As I meet the end of the third week of camp, it feels surreal to know that I have been in America for over a month.
On one hand, it feels like that time has sped by. On the other, if feels like I can account for ever day of those four weeks. New York feels like an eternity ago, Staff Week seems like a distant memory and it feels like I have known ever person I have met so far, for forever. I feel comforted by the thought that there is still so much to come – another month – and that it too might meet me slowly and steadily like the one that has just passed. But beyond that awaits a sting, one I can’t bring myself to consider just yet.
Time here is strange, like camp exists and operates in its own world. You feel both conscious and unconscious of it slowly passing you by. With that, comes a motivation to seize every opportunity to live and love and perform, just as the campers do.

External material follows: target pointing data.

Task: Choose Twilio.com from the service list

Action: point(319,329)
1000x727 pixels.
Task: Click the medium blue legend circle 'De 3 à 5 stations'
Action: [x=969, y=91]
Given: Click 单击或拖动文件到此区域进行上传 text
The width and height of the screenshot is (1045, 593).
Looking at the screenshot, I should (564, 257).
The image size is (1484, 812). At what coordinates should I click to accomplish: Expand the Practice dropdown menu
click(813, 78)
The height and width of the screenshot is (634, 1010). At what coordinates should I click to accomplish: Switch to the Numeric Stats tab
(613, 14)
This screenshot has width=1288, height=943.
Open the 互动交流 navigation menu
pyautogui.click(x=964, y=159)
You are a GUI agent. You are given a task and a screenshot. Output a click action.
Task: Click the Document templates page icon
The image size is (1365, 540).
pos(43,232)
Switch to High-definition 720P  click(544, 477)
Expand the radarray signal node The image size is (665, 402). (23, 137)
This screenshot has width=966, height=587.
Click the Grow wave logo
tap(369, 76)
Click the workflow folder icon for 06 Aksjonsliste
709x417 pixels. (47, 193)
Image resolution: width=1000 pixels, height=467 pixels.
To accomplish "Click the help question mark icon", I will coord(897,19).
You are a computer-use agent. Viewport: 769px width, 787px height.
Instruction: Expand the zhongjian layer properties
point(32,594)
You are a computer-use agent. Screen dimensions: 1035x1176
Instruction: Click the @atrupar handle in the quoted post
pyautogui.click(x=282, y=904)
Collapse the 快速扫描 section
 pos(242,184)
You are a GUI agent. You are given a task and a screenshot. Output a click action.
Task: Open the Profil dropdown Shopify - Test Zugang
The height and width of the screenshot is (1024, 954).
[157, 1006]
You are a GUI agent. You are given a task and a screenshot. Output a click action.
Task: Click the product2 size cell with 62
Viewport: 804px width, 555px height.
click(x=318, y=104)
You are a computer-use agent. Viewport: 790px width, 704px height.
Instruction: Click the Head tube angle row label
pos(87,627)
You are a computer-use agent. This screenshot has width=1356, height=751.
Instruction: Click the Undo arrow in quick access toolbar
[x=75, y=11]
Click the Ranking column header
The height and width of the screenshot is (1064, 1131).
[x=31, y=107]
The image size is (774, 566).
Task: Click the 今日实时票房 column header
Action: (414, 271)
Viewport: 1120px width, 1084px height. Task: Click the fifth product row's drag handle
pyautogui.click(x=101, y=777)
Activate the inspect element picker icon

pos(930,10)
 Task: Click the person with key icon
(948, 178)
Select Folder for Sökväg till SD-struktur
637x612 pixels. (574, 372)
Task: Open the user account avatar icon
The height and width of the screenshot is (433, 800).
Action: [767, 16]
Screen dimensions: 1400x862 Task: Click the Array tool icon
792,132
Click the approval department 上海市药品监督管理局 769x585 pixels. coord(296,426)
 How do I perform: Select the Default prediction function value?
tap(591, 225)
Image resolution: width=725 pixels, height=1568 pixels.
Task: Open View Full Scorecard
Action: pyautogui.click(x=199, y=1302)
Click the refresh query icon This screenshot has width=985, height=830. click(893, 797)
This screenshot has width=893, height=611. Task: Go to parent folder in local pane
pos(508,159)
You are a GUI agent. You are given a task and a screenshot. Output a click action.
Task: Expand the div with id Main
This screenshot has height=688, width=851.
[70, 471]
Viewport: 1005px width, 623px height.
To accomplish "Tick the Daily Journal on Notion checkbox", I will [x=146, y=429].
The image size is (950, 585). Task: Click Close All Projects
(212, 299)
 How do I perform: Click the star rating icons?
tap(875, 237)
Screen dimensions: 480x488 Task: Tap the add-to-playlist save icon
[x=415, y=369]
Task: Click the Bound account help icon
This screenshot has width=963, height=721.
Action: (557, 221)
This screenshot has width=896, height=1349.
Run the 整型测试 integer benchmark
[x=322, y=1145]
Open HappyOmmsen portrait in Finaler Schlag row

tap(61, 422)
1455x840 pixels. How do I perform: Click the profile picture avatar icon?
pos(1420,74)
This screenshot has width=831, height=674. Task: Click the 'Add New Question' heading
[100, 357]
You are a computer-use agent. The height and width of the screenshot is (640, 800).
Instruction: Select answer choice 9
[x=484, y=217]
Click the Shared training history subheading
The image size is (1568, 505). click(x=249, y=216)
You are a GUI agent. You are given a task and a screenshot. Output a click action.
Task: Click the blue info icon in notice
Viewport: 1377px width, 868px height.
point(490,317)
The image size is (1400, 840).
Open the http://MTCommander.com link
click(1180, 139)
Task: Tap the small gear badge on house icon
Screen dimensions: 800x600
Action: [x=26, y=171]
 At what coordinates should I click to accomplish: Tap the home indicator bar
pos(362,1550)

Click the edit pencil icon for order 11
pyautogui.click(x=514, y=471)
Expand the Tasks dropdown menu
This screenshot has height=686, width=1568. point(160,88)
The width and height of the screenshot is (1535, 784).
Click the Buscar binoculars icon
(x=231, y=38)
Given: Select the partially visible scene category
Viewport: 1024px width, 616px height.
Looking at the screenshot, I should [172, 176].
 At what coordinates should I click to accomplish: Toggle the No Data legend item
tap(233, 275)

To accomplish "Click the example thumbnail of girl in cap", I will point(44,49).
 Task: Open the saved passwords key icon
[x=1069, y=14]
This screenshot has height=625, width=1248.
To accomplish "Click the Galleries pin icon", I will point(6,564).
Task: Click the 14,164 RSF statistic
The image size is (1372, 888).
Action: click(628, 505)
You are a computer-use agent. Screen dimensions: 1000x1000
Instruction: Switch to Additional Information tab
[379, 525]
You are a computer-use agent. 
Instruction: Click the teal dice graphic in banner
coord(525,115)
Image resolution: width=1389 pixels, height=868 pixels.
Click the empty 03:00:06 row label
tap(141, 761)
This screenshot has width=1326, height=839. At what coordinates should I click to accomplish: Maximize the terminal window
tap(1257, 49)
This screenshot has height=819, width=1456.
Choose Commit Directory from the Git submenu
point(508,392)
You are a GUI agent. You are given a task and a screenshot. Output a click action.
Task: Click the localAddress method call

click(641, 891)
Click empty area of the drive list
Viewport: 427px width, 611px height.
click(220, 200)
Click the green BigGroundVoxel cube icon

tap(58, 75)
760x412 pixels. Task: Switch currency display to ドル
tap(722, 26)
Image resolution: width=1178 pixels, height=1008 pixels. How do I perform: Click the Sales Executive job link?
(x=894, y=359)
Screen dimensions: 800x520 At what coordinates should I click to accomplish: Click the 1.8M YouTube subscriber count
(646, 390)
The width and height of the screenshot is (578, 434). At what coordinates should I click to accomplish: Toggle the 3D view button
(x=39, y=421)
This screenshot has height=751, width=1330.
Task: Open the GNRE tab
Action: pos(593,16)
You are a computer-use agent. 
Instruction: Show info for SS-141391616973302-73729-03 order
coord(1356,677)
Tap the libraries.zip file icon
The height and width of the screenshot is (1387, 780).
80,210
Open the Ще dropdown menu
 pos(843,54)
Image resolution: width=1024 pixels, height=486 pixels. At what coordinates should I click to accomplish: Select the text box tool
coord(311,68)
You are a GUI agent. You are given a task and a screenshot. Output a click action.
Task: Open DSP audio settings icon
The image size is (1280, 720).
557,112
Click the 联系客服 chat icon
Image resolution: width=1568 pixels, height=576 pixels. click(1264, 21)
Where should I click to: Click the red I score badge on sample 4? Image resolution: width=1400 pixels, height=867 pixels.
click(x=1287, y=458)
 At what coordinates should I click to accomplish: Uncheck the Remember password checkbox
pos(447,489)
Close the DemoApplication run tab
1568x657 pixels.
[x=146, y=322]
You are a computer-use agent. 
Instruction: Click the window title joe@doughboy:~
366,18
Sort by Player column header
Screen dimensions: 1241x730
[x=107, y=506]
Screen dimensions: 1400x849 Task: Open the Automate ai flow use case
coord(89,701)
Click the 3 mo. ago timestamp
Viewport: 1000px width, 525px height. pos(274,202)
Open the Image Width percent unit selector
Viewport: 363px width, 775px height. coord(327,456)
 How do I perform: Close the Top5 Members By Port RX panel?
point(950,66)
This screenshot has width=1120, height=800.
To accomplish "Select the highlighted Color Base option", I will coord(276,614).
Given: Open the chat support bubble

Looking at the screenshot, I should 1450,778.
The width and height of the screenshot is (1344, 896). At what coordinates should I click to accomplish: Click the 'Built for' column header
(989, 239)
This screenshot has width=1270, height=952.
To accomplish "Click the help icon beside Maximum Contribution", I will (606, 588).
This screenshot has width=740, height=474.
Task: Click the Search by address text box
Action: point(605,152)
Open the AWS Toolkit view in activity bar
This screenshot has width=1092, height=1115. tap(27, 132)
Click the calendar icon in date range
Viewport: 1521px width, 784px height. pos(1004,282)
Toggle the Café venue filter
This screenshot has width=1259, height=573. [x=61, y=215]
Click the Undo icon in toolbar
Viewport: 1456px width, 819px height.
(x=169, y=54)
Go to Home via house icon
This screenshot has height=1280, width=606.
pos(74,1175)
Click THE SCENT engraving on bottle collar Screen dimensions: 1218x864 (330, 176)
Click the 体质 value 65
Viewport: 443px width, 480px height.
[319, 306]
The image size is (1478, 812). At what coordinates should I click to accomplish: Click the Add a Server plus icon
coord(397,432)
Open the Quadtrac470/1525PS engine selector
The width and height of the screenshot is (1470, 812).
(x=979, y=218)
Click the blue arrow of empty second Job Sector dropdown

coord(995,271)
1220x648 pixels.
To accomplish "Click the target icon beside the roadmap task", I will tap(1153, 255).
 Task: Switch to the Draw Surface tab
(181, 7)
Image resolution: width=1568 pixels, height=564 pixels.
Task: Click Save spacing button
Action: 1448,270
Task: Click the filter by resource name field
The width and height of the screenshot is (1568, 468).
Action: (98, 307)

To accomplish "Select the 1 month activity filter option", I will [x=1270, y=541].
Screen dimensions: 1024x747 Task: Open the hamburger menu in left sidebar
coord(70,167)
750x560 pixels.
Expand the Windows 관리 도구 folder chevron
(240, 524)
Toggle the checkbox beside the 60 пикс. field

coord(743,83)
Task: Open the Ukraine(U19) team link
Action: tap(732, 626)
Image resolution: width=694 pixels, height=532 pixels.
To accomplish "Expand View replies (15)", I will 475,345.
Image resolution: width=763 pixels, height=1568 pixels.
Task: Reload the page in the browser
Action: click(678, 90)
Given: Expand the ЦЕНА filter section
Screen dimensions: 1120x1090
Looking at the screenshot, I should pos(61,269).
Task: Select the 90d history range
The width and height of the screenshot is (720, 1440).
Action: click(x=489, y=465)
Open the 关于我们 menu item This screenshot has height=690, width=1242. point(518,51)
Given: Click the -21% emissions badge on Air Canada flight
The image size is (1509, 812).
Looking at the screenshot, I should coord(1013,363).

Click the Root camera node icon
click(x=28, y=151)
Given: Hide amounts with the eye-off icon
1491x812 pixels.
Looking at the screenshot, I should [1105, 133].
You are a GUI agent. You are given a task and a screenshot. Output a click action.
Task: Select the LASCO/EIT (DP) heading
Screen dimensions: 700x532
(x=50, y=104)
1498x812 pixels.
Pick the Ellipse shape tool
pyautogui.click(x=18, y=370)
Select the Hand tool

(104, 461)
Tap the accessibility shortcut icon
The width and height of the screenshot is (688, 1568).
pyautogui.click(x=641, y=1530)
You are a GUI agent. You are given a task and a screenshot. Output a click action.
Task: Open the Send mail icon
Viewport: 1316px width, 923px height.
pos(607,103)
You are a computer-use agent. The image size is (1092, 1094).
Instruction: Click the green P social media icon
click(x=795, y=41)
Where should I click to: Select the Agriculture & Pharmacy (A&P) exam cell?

I continue to be blown away by the talent of the kids that attend Appel Farm – their creativity and ambition – and I am envious of the innocence and naivety they have towards the world and the role they will have in it as creative practitioners. But I have also been saddened by some of their lives - children who have been thrust into adulthood against their will, who have seen things and survived things which will haunt them forever. Behind their faces are broken homes and burnt innocence. And in their eyes, the sweet relief of knowing Appel Farm can be their refuge.
I came to America expecting the stereotype, awaiting the summer camp experience I have seen on TV. And I’ve had it, I continue to have it, but nothing prepared me for the realism. Camp is more than smores and bunk beds and poison ivy. It’s a time for kids to be kids, to escape the outside world (as good or bad as it may be for them) and revel in four weeks of unadulterated kid time. Where they get the attention they deserve and the fun they seek and the encouragement they crave.